South Dakota doctors are urging Gov. Dennis Daugaard (R) to expand Medicaid under Obamacare, warning that a failure to do so will hurt hospitals financially and raise health care costs for people with private insurance.
Current Medicaid eligibility thresholds in most states — including South Dakota — are so demanding that they disqualify even the poorest working adults from receiving coverage through the program. In South Dakota, 15 percent of the adult population lives at or below 100 percent of the Federal Poverty Level (FPL), which works out to be about $11,500 per year for an individual. But just eight percent of adults are covered by Medicaid.
Under Obamacare’s Medicaid expansion, any adult making up to 138 percent FPL would be able enroll in the public health insurance program. That would end up cutting South Dakota’s uninsurance rate by more than half.
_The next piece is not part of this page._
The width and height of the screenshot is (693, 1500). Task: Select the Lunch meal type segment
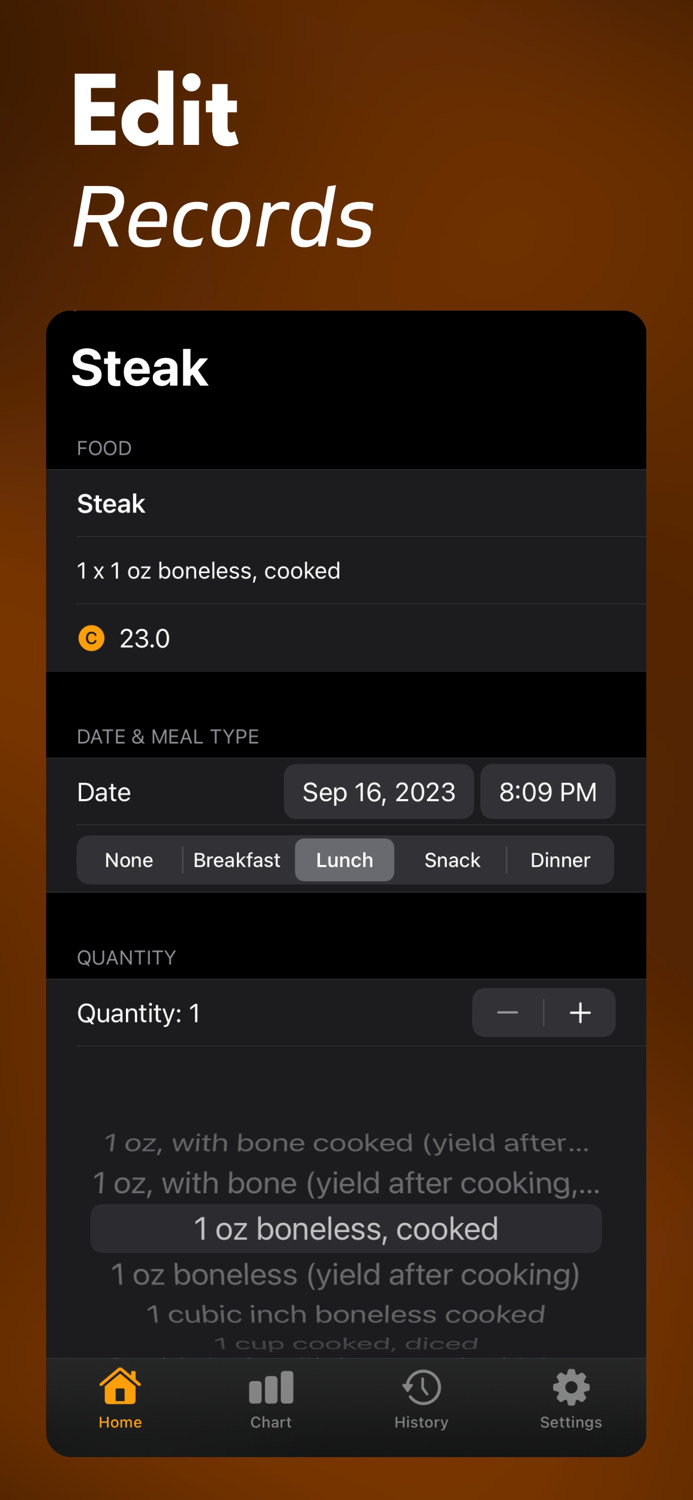click(x=344, y=860)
Without the expansion, on the other hand, South Dakota’s poorest will have to continue relying on the emergency room for their medical services.
Doctors argue that the state’s uninsured won’t be able to afford those procedures, forcing hospitals to swallow a financial loss that they would then pass on to privately-insured consumers by charging them higher prices. “The citizens of South Dakota are going to continue to get care, but it’s going to be more expensive and it’s not going to have the same kind of outcomes,” said South Dakota State Medical Association President Dr. Daniel Heinemann in an interview with the Rapid City Journal.
Daugaard is reticent to expand Medicaid, echoing other GOP governors’ concerns that the federal government will renege on its commitment to fund the vast majority of expansion’s costs. But Heinemann and other doctors argue that all South Dakota residents would see their medical care costs go up without the Medicaid expansion.
They also say that giving basic health benefits to the poorest is prudent in the long-term, since low-income residents would then be able to seek out preventative care, improve their personal health, and consequently lower overall health care spending.
“We know that people who are uninsured are more likely to live longer and have healthier lives,” Heinemann told the Associated Press.
A recent study by the nonpartisan Kaiser Family Foundation found that states refusing to expand Medicaid under Obamacare will leave over 5 million of the poorest Americans without basic health benefits. Oregon, which expanded Medicaid under Obamacare, cut its uninsurance rate by 10 percent in just two weeks by signing up over 50,000 poor resident for coverage.